Boynumdan öptü. "Göktuğ ne yapıyorsun sen? Bırak beni!" Kulağımın altından öptü ben yapma dedikçe o daha fazlasını yapıyordu bana ne kadar ileri gideceğini gösteriyordu. Yanağımdan öptü sonra dudaklarıma geldi oradan da öptü gözlerimden bir damla gözyaşı damladı. Gözyaşım onun yanağına düşmüş olacak ki gözlerini, gözlerime dikti ağlıyordum beni öyle görünce ellerini çekti. "Gökçe özür dilerim ne olur ağlama." "Göktuğ çık dışarı seni görmek istemiyorum!"

Bağırıyor bir taraftan da gözyaşlarımı siliyordum. "Sana ne benden git içerideki sevgiline bak sen bırak beni ben senin hiçbir şeyin değilim ne olur beni bırak ailemin yanına gitmek istiyorum!" Ayakta duracak hâlim bile yoktu kendimi yere bıraktım.
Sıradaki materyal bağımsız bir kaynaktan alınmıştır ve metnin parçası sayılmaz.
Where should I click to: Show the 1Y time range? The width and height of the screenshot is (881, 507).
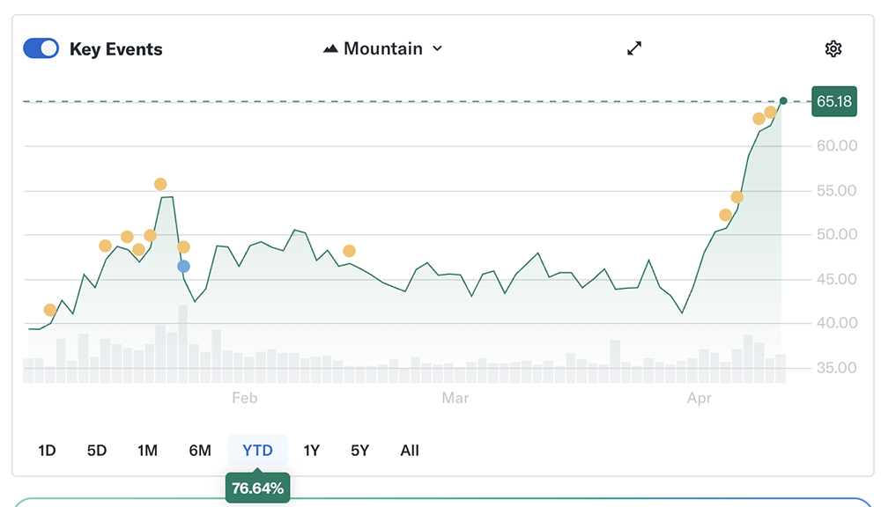click(311, 451)
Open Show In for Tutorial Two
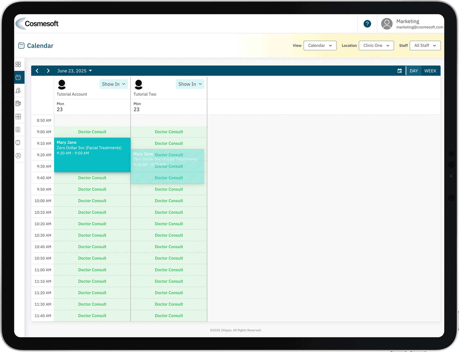Viewport: 459px width, 352px height. click(190, 84)
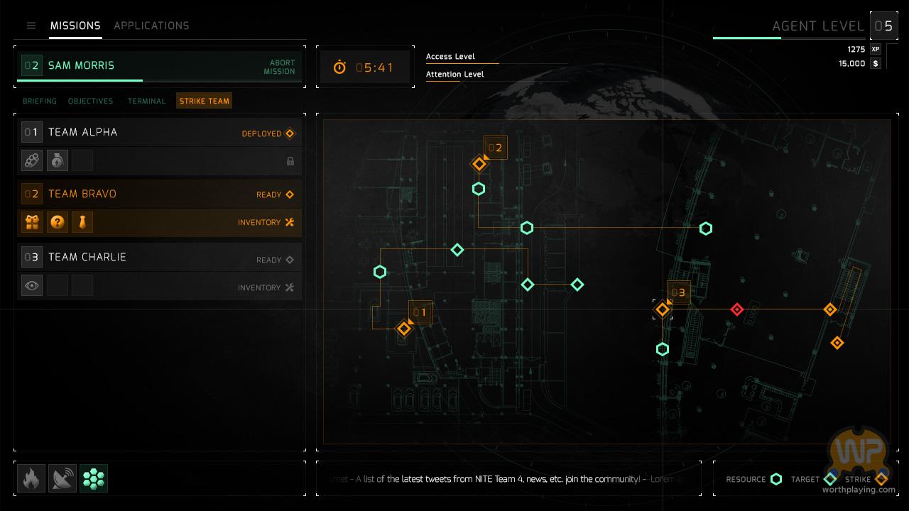The image size is (909, 511).
Task: Click Team Bravo's question mark item
Action: (x=58, y=222)
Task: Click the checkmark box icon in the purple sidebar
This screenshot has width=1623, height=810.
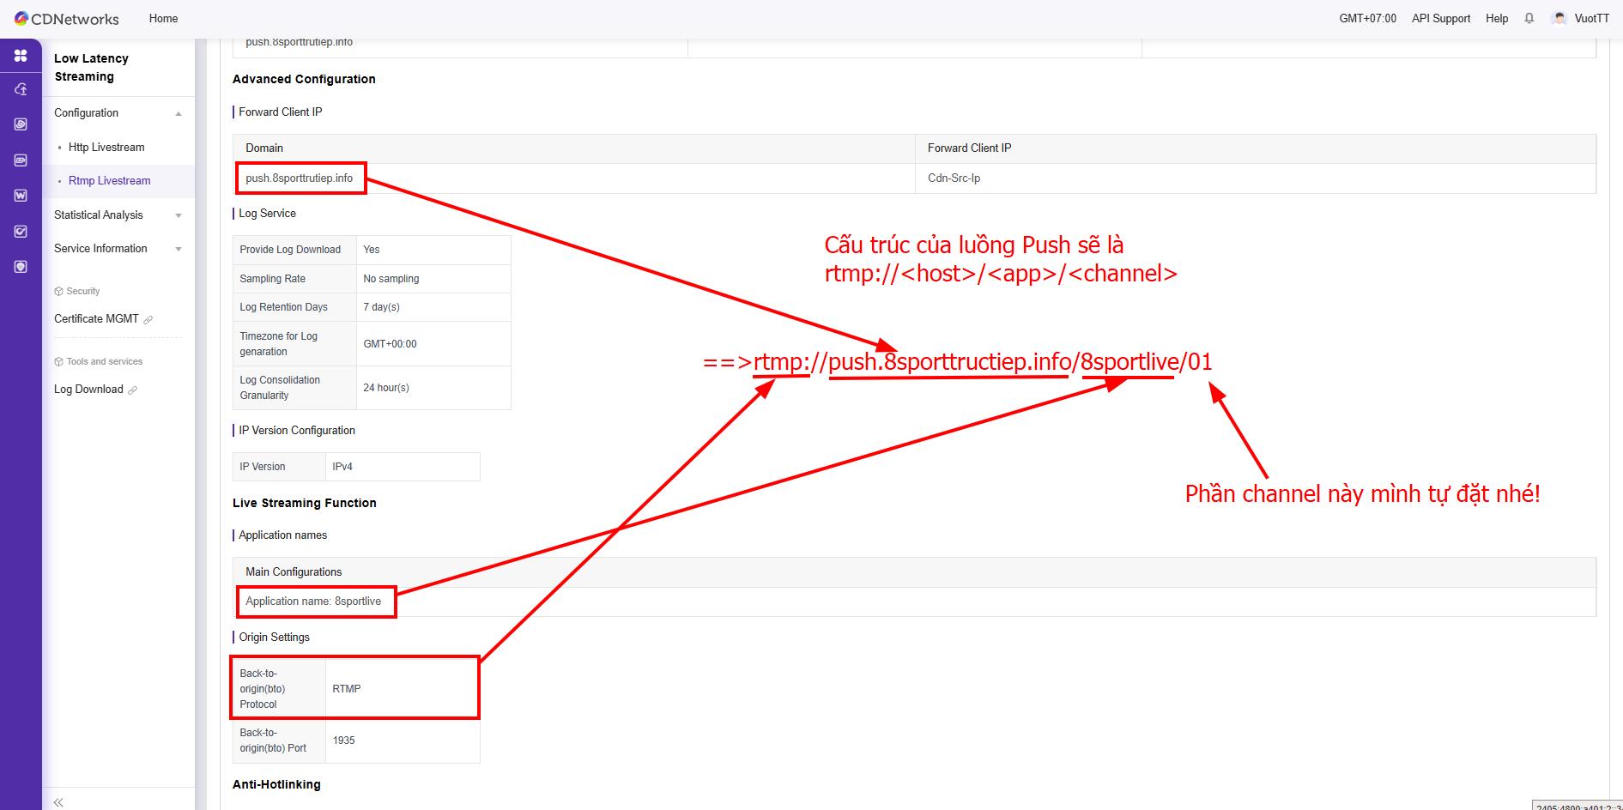Action: tap(21, 232)
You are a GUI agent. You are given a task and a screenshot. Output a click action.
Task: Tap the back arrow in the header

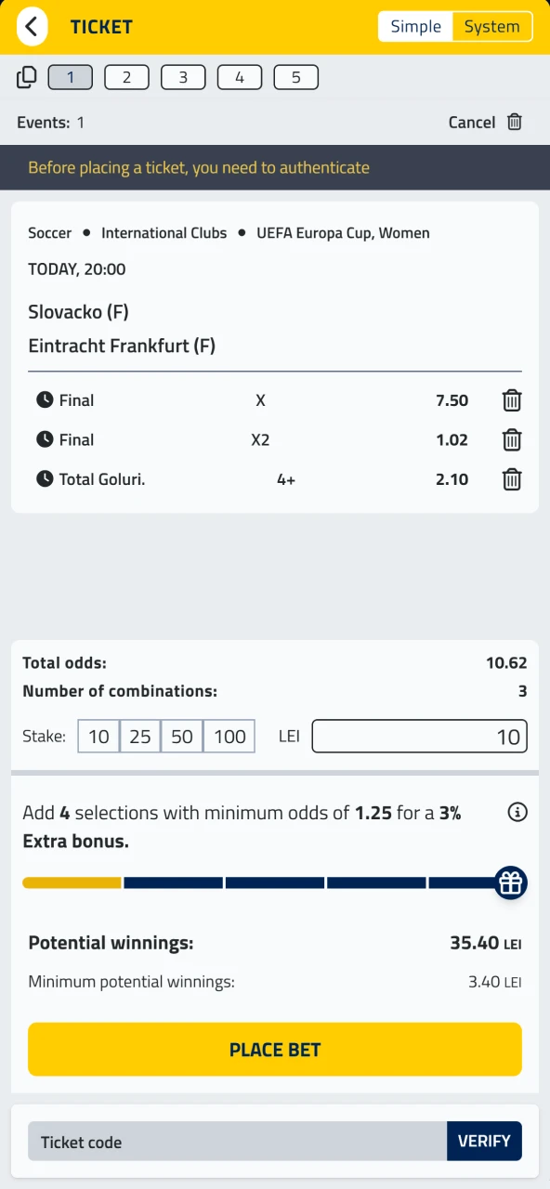(32, 26)
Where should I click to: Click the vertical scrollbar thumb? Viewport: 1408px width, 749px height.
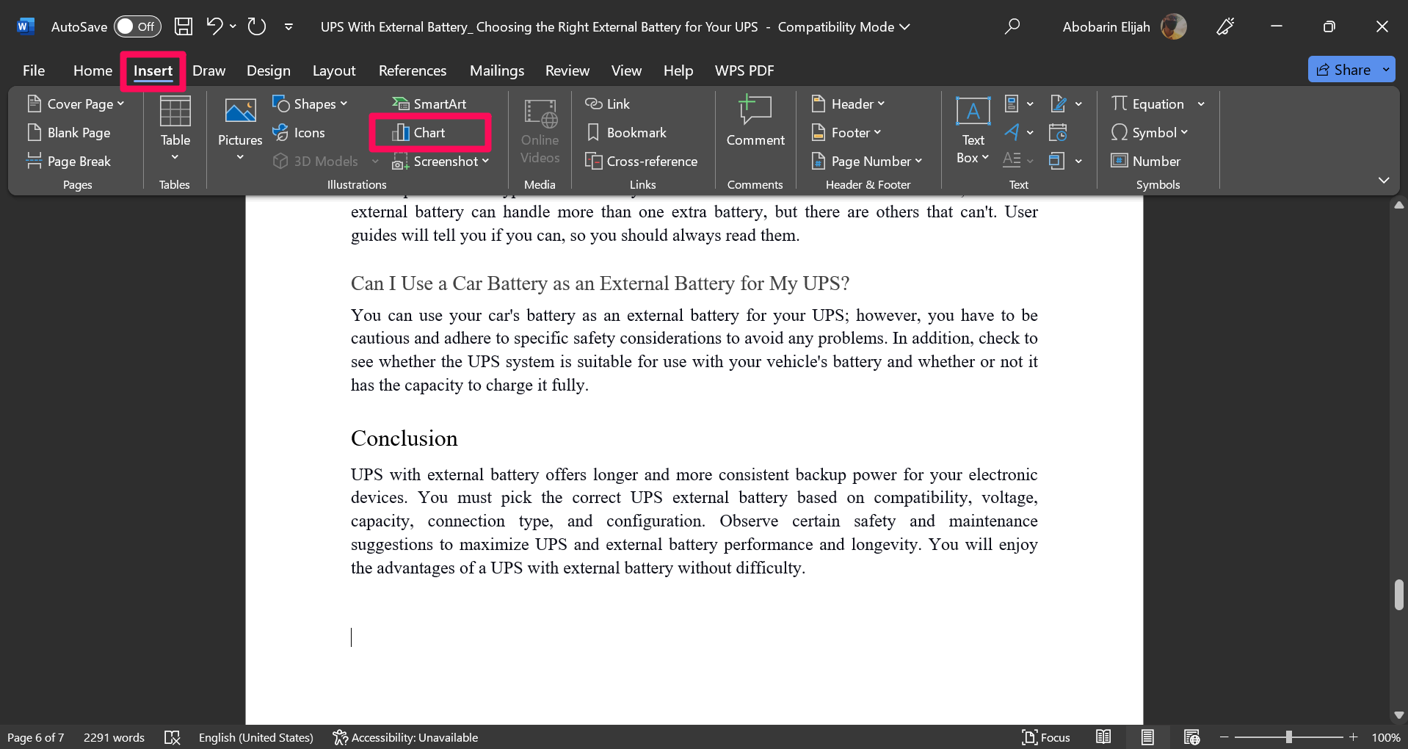[x=1398, y=595]
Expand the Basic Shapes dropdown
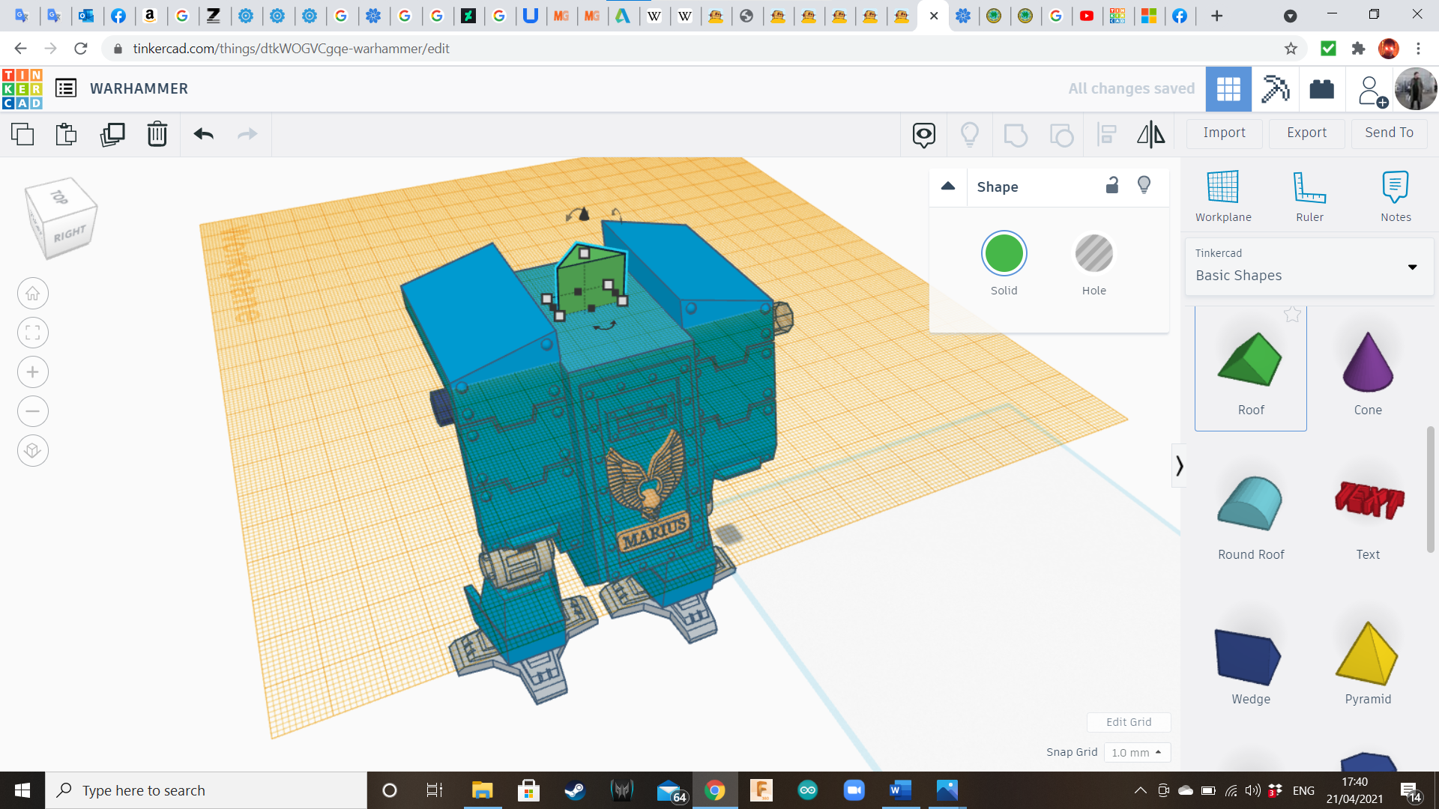 coord(1412,267)
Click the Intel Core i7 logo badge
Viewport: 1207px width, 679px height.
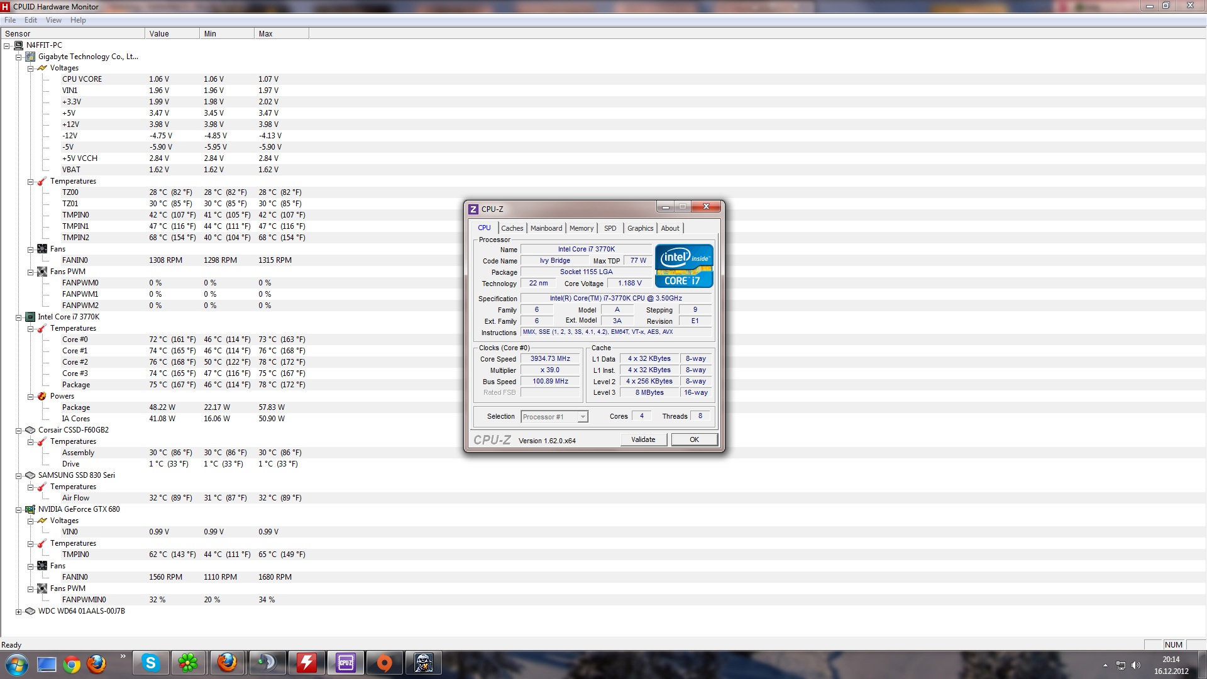click(684, 266)
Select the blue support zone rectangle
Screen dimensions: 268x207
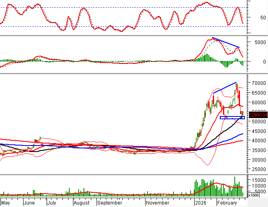click(x=232, y=118)
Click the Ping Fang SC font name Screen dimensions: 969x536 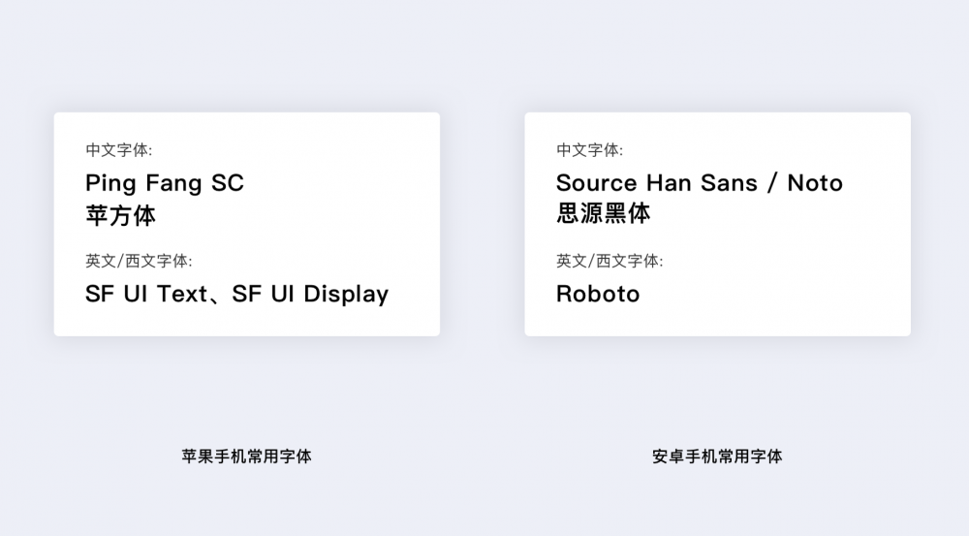click(164, 183)
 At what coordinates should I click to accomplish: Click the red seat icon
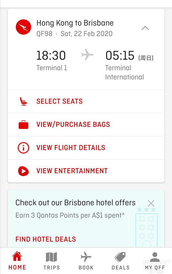pyautogui.click(x=23, y=101)
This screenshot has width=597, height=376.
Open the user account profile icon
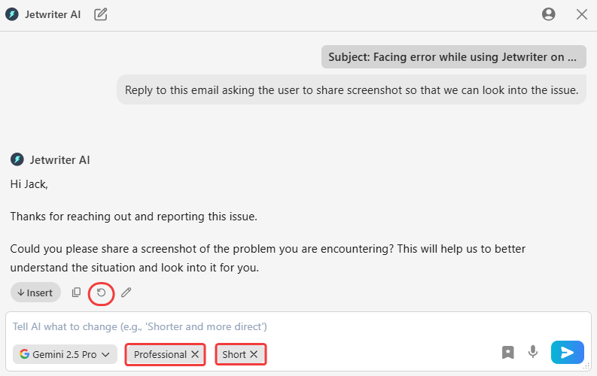tap(548, 14)
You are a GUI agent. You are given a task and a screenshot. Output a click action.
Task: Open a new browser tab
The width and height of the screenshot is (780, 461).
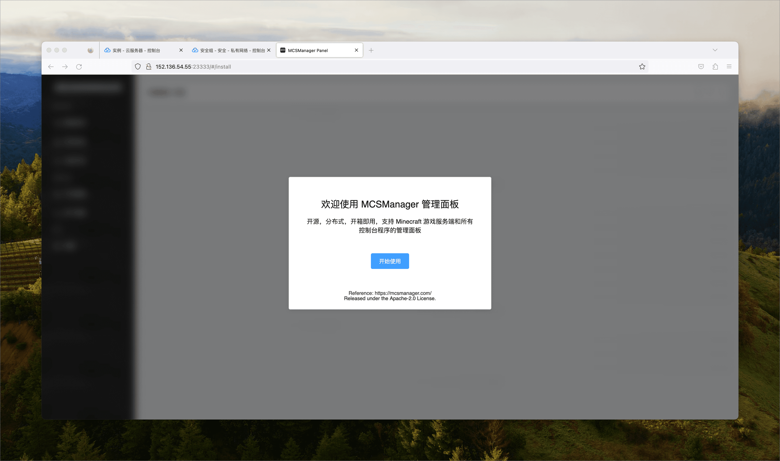click(371, 50)
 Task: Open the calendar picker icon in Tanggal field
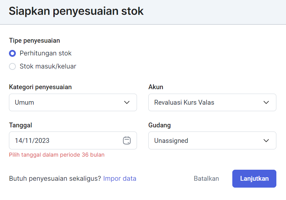[127, 140]
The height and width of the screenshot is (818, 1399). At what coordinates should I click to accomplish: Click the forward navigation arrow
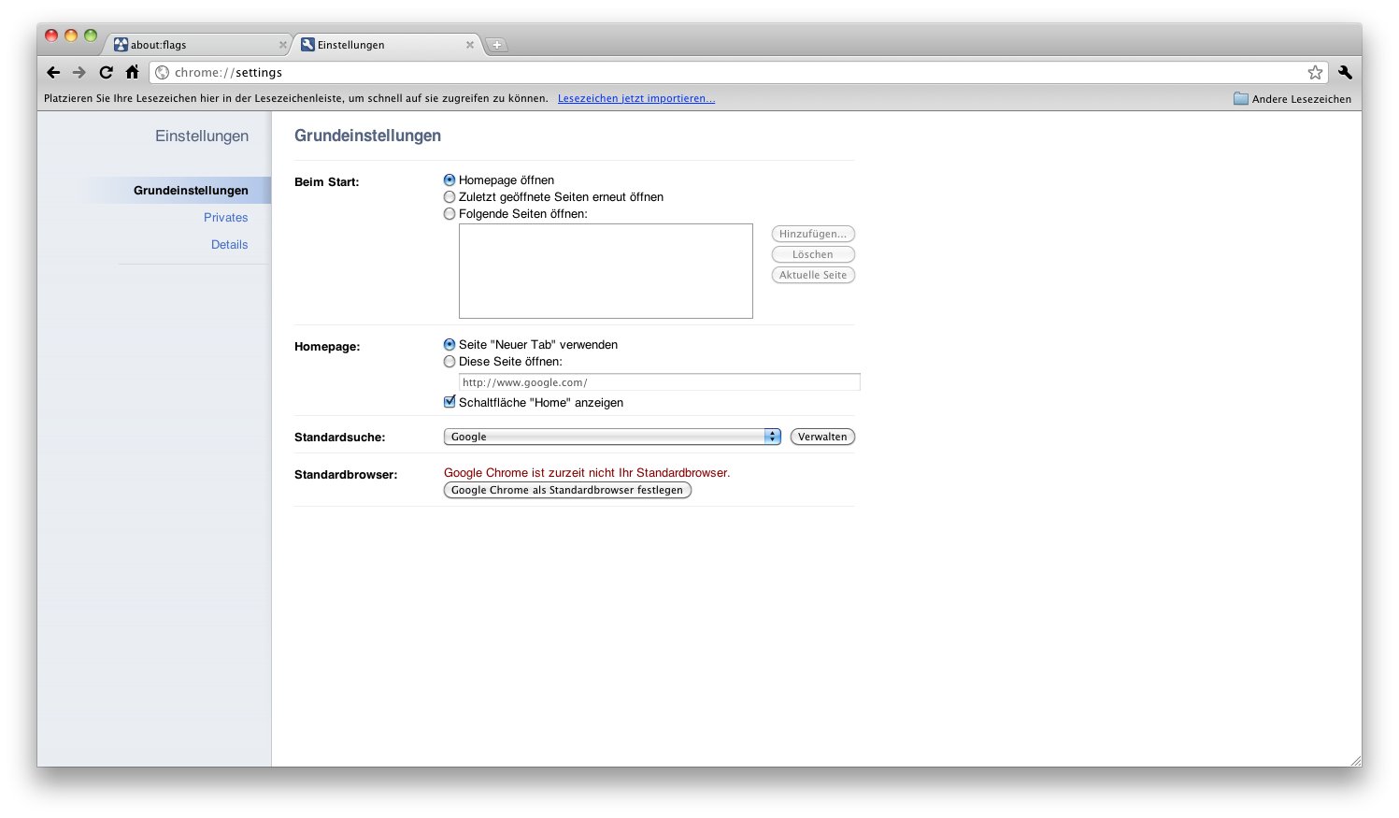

O da kapıyı çarparak dışarı çıkmıştı oturduğum yerden kalkıp gözyaşlarımı sildim. Mutfaktan çıkarak odaya gittim hemen banyoya attım kendimi elimi, yüzümü yıkadım onun istediği gibi olmayacaktı hiçbir şey üstümdeki elbiseyi çıkardım dolaptan bir tane şort bir tane sweat alıp giyindim saçlarımı da açık bıraktım biraz fazla makyaj yaptım.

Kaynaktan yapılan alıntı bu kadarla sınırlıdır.